Exercise description
The lines in the listing below are to be given again exactly, starting at the line holding "Where should I" and ending at the line holding "Task: Select the Sat 6/28 row checkbox". Do not include pictures.

**********

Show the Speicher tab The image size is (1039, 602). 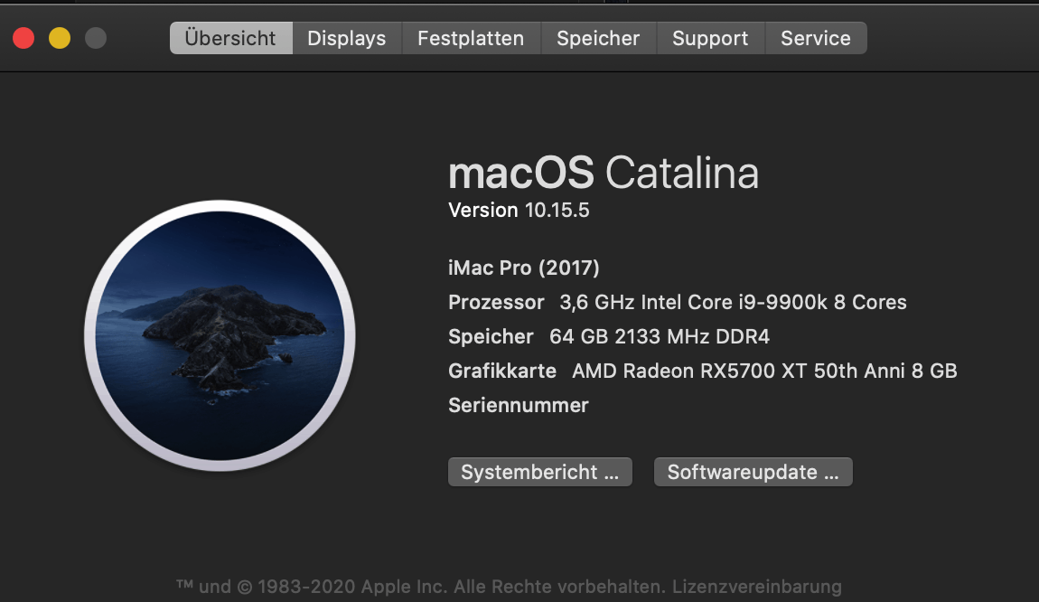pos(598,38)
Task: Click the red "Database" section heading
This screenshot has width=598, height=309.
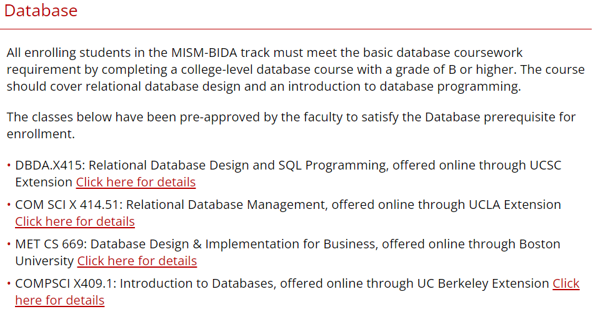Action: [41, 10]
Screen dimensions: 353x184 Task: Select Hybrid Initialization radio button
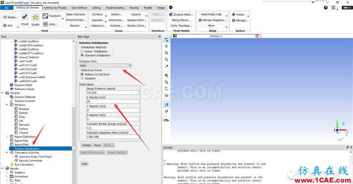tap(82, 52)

**********

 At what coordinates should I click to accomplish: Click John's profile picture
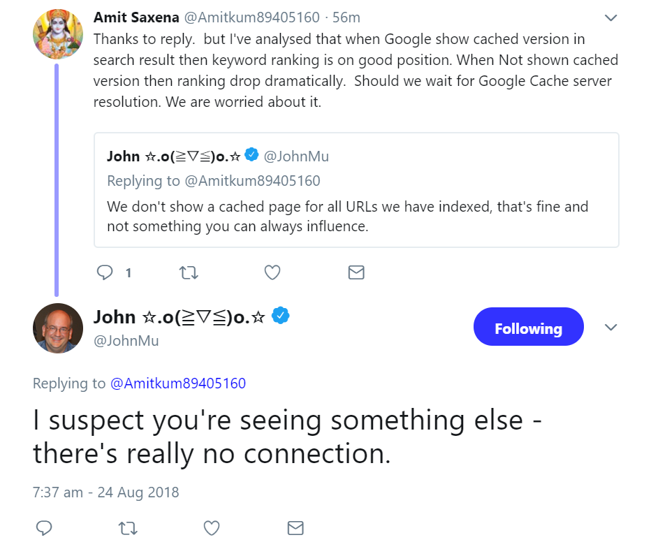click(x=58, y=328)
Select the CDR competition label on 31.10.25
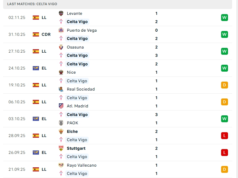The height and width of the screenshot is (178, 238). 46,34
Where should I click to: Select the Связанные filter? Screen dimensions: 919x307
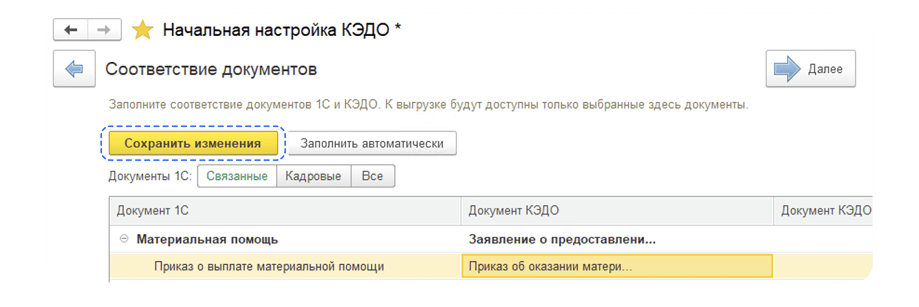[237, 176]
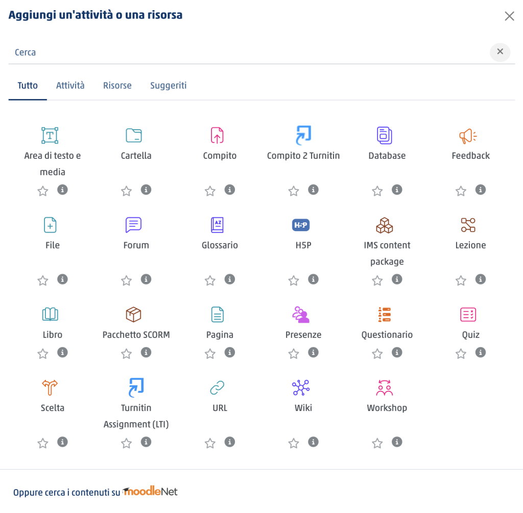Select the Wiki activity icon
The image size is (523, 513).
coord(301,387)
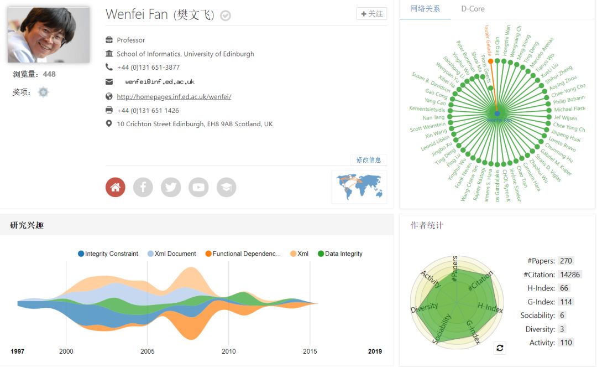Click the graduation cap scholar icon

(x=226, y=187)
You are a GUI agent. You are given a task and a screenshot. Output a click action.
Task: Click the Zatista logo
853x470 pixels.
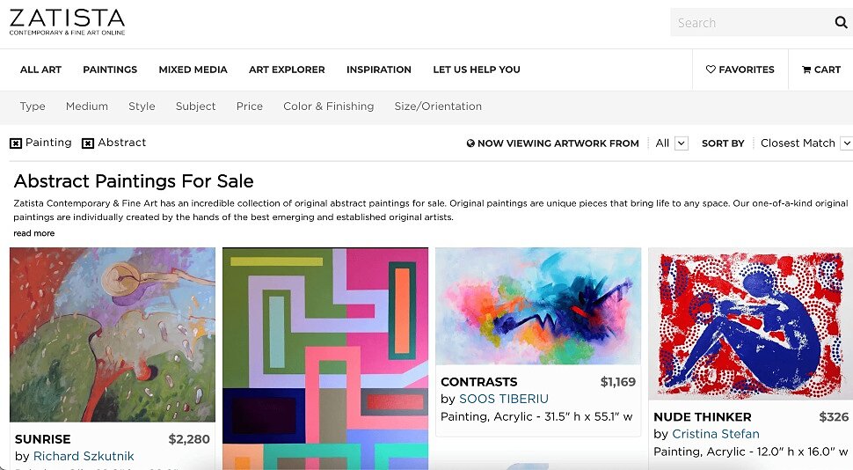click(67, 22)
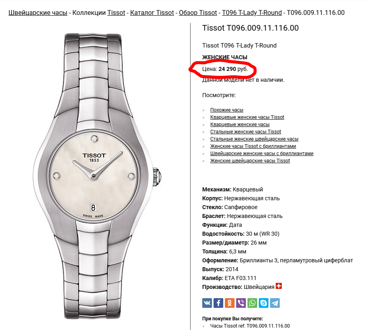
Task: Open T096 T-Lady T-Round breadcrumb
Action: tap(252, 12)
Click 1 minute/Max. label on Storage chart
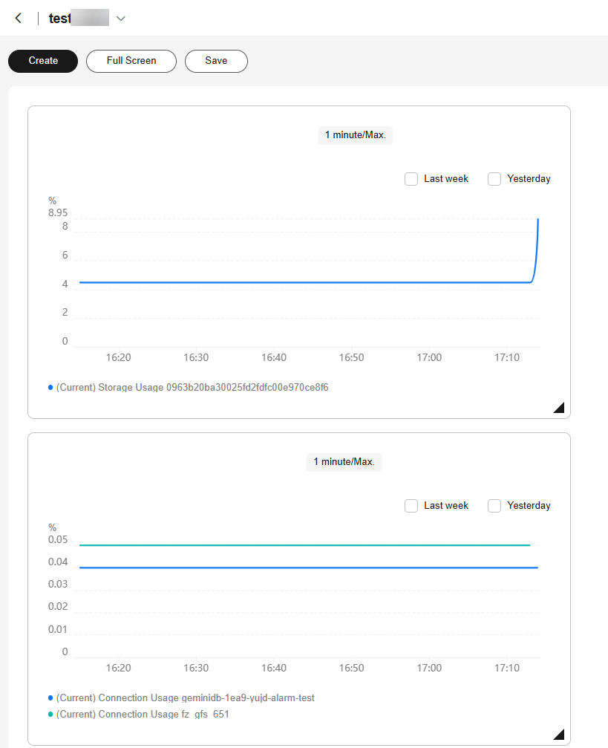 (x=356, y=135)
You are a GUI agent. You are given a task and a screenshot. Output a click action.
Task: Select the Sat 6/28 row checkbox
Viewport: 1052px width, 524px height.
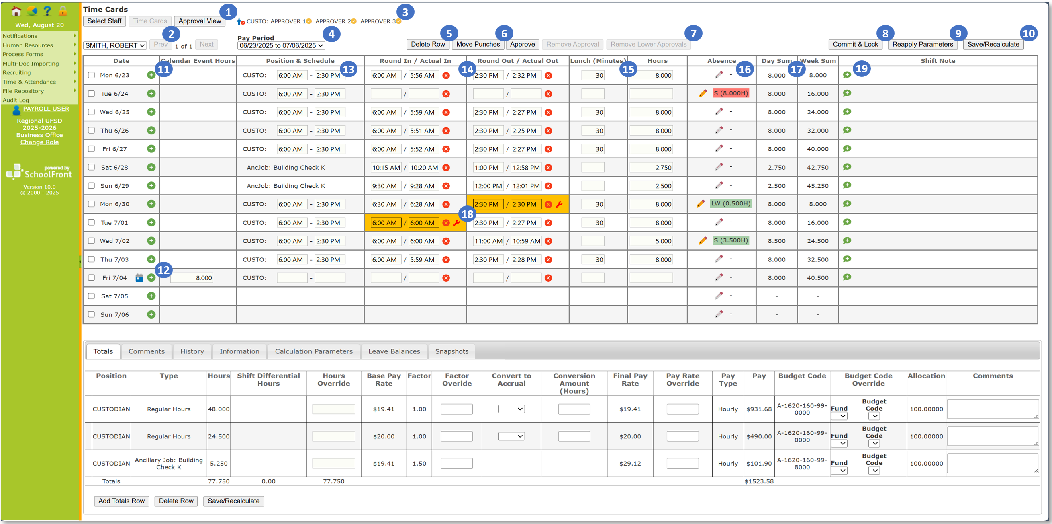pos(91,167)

**********

Task answer
Where should I click to: Select the Связанные filter? Screen dimensions: 919x307
[237, 176]
Select the Wiki activity icon
The image size is (523, 513).
coord(301,387)
Click the graduation cap scholar icon

(x=226, y=187)
You are a GUI agent. You are given a task and a screenshot. Output a click action.
Task: Click the Zatista logo
853x470 pixels.
click(67, 22)
Task: Open T096 T-Lady T-Round breadcrumb
Action: tap(252, 12)
Click 1 minute/Max. label on Storage chart
 (x=356, y=135)
You are a GUI agent. You are given a task and a screenshot. Output a click action.
Task: Select the Sat 6/28 row checkbox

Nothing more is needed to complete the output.